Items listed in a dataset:

⟨

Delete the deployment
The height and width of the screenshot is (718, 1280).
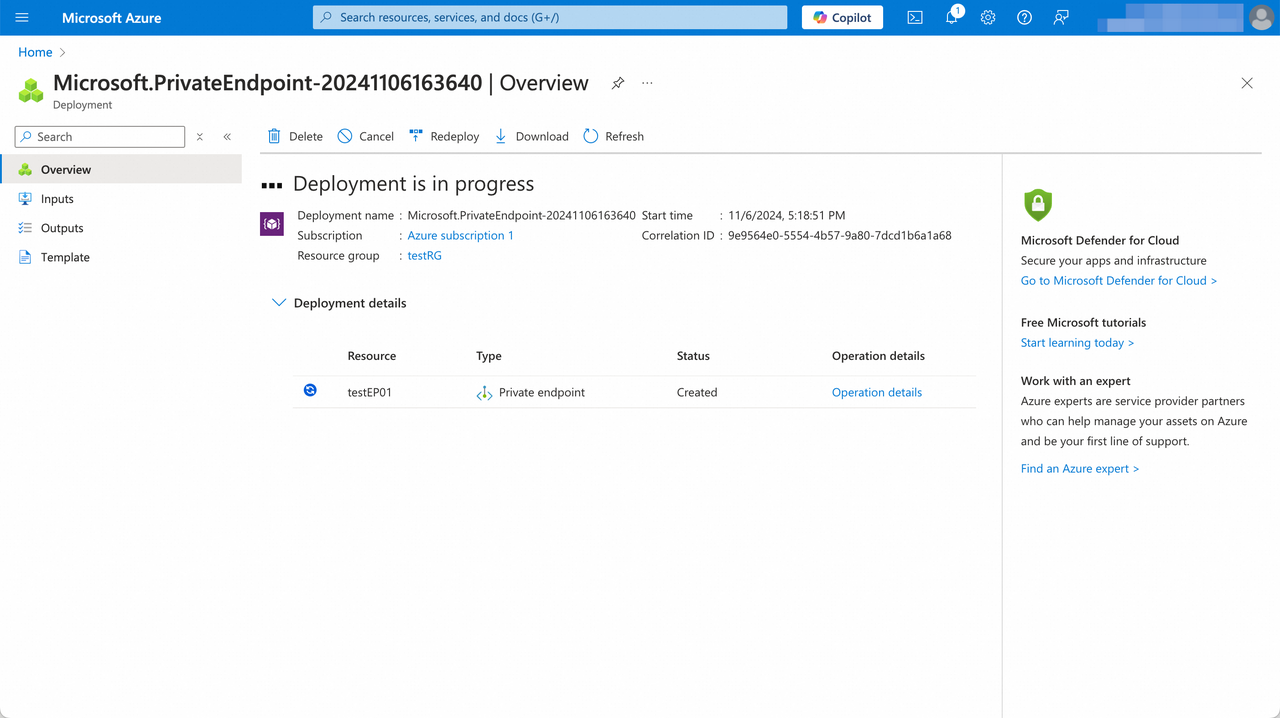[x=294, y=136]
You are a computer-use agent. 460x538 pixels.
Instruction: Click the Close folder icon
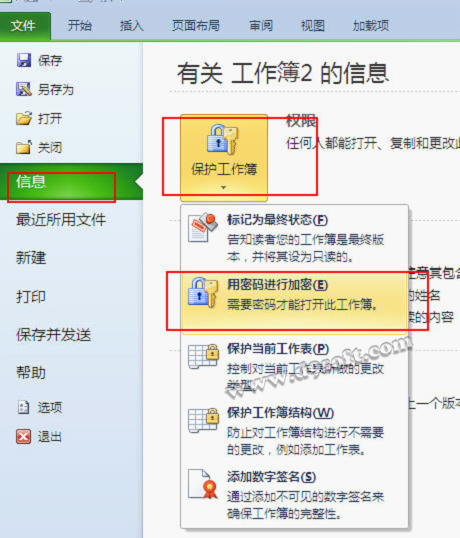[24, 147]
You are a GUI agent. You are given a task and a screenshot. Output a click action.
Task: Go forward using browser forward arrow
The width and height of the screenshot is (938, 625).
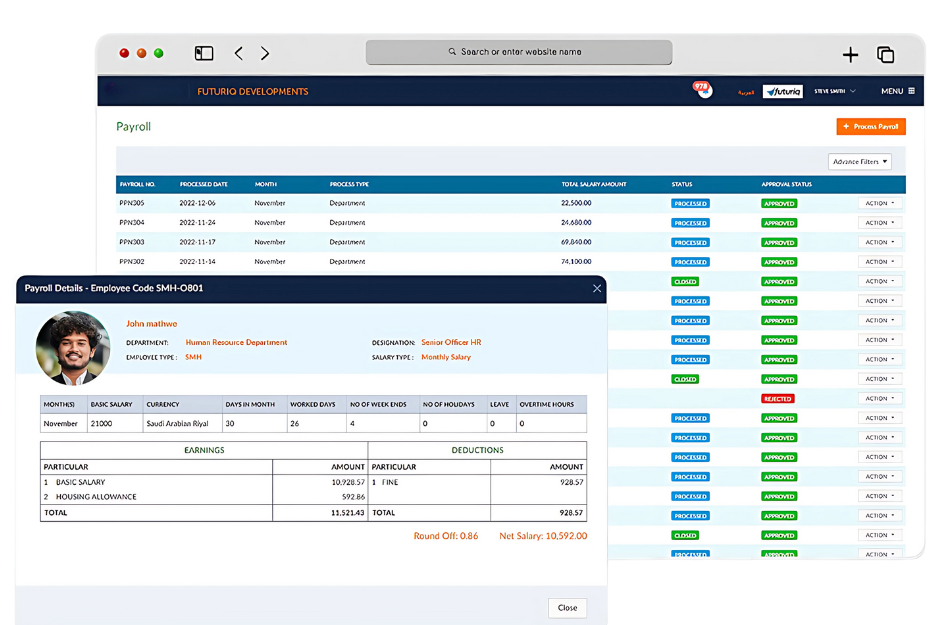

⟩

Exercise aim
Report every line of the entries that carries the word "agent".

Response
You are a computer-use agent. 460x538 pixels.
You are a GUI agent. You are given a task and a screenshot. Output a click action.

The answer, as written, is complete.